Starting this year, the Government made new rulings under the Employer Mandatory Commitment (EMC), which dictates that companies be the ones to pay the levies for the foreign labour they bring in.

The move, which comes after nearly a year of negotiations, is meant to reduce the number of foreign workers being brought in by “middlemen” agents and to force Malaysian companies to adopt more humane employment practices in accordance with international labour laws.

The ruling has not sat kindly with employers. The Malaysian Employers Federation (MEF) claims it could cost the country’s economy RM5bil a year.

Ramon, who was Finance Ministry deputy secretary-general, however, said that this is medicine that employers need to swallow to avoid getting sicker.

“This economy cannot last.

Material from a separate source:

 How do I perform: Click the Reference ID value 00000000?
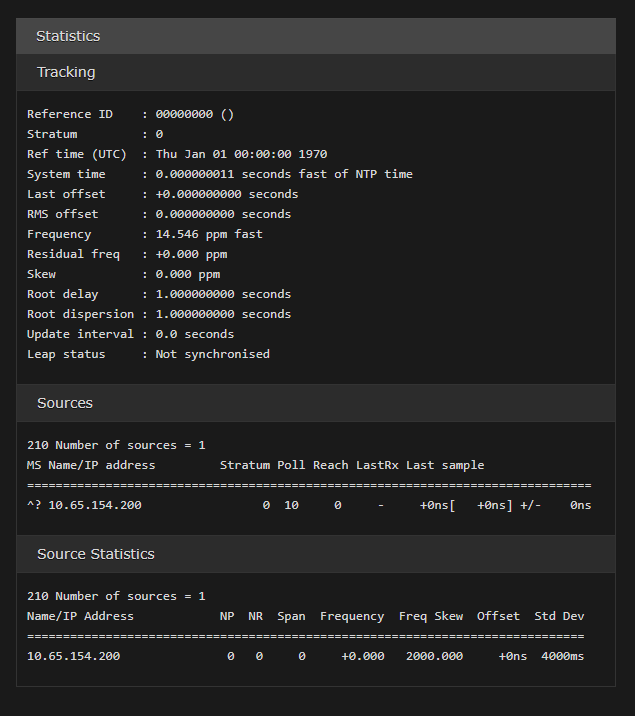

It is being sustained by cheap labour but before long we will be beaten by other countries and we will lose our advantage of building up our value chain and technology base.
“We are just having a cold now. If we neglect it, it could grow to become pneumonia and we will perish,” he said.

However, the Sunway Group corporate advisor also criticised the manner that EMC is being introduced, likening it to a high dosage of medicine being administered in too short a time.

He contends that the Government should have gradually increased the levy fees and weaned employers into paying for their workers instead of making a lump sum change all of a sudden.
“They should have had a plan to phase it out so people don’t feel so shocked,” he added.

The World Bank projected Malaysia’s growth to slow in 2017, saying that while labour has been the main driver of its economy for the last two decades, it can no longer sustain the country’s growth.

“As capital and labour are expected to slow down, rising productivity, greater female labour-force participation, and continued investment in physical and human capital will be necessary for Malaysia to achieve high-income status,” it said in a country report.